Document text =
■ ■ ■

Sunday, November 22, 2009

Wonderful shots from the Moore Blooms perceptive eyes
















Just discovered shots from the Moore Bloom camera!

Susanna, the reptile tamer
















The great Usumacinta on the Mexico-Guate border
















A beautiful friendship was born. They now pass back and forth, from coast to coast an amazing book of drawings that they've done together called "Girls", amazing works of art and culture.
















The Human Reptile - Guiness book of world records holder





































Bamboo path towards primary forest and a fantastic waterfall - see below
















Almost 50 yrs old but not quite yet
















Pedro Martinez sold me a fine used mountain bike. After dusty rides in the high altitude Oaxacan hills that got me puffing, bathing in Oaxaca's scarce water was very welcome. My skin got tough from the thorny brush. After I tumbled off a narrow path down a rocky ravine ass over teacup, my balance or was it my confidence, was never quite the same. I could only whimper in a whisper but Brian found me and pulled me up out of the gully.















Moore Blooms at tent city at the Tlacotalpan fandango. Like so many Mexican towns, I butchered the name Tlacotalpan for months but now it flows off the tongue like butter.















Moore Blooms at Tlacotalpan. It was a sea of Mexican hippees, all night drumming. It was sort of a hell of a lot of fun but a hell of a hard place to keep the young lad happy. He liked the Mexican equivalent of the running of the bulls.















Spooky Tlacotalpan sunset
















Tlaco street

















Brian in jarana bliss




















Ruby in amphibian bliss


















Fine dining at Las Nubes















Guacamaya twilight























































































Getting a mud bath from a Lacandon





































Bats living at Yaxchilan
















Arachnoid friend






















Riparian bliss




















On the way to Yaxchilan. Mexico on one side of the Usumacinta and Guate on the other. I had the pleasure of swimming to Guatemala across a wicked current.






























Holy Week families bathing on the Usumacinta - parts of the river are scheduled to be dammed as part of the modernization globalization project called the Plan Puebla Panama.




















Bonampak reptile resident loving stella























































Friends that jump together stay together
















Fast friends















Diego, a new friend we made in Palenque with the pure heart of a kid, makes his living as a clown in Mexico City subways. He has a long, jagged scar from where he was stabbed in the back. He's perhaps the most gentle, playful person I'd ever met - he spent hours romping in the pool with Arlo and Talia. That night, he endeared himself to a teen gringa and they held hands and maybe more under the full moon while the monkeys howled. We gave him some rice and a cook pot to boil up some chow with his bohemian guitar playing friend. They'd hitch-hiked from Mexico City to Palenque for Easter Week and they were broke.

■ ■ ■

Exercise instructions =
In the blog post, who sold the writer a used mountain bike? The rows that follow are separate material from the blog post.

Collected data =
■ ■ ■

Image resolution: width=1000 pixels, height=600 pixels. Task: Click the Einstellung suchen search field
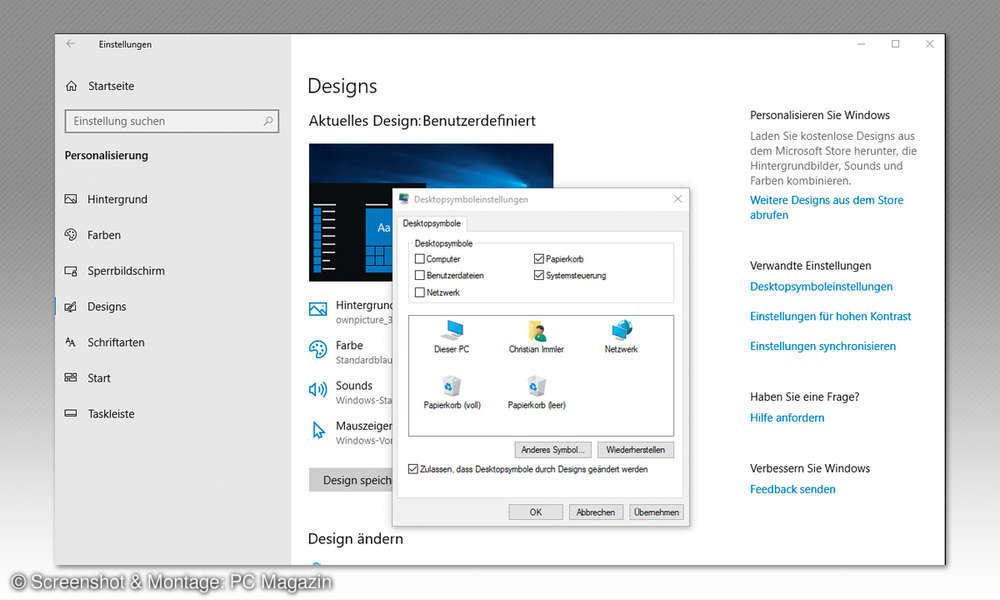tap(170, 119)
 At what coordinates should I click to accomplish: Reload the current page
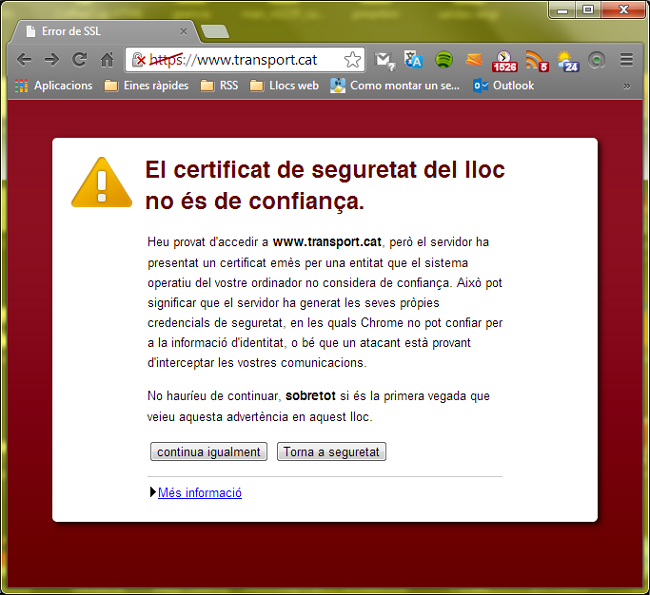79,60
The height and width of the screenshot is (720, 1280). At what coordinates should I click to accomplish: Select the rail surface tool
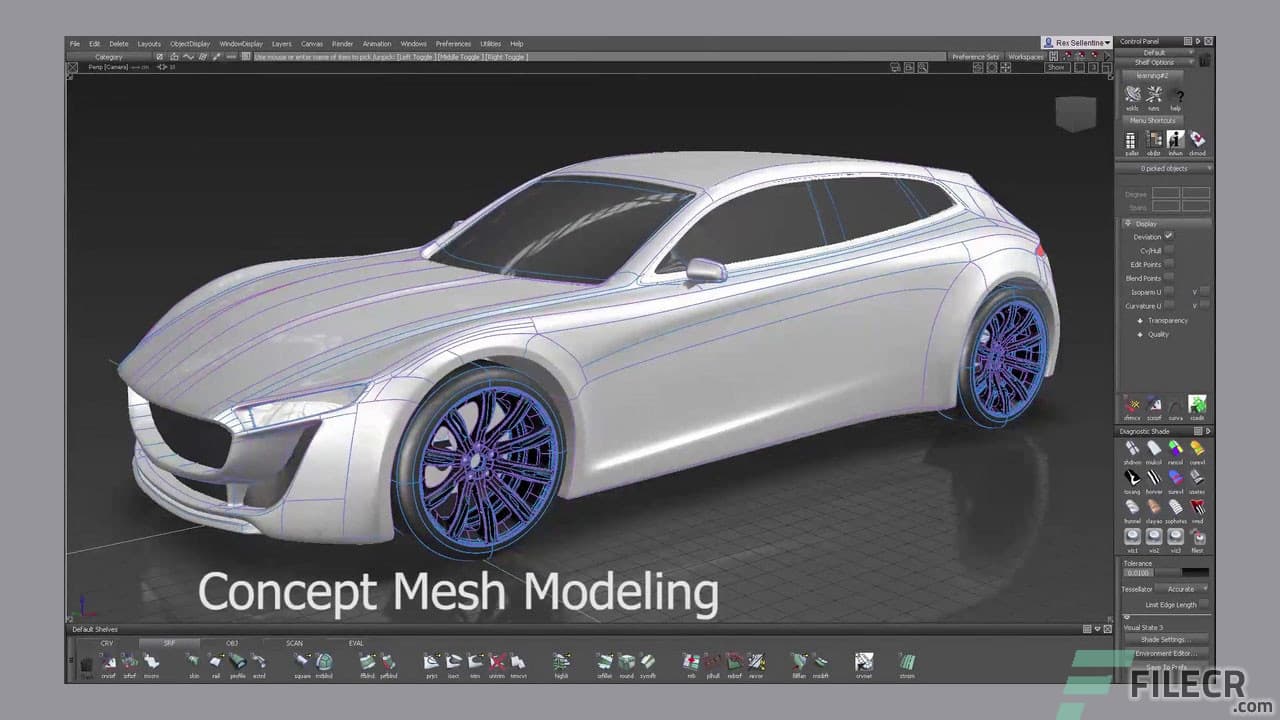coord(216,662)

■ ■ ■

The completed task =
Pedro Martinez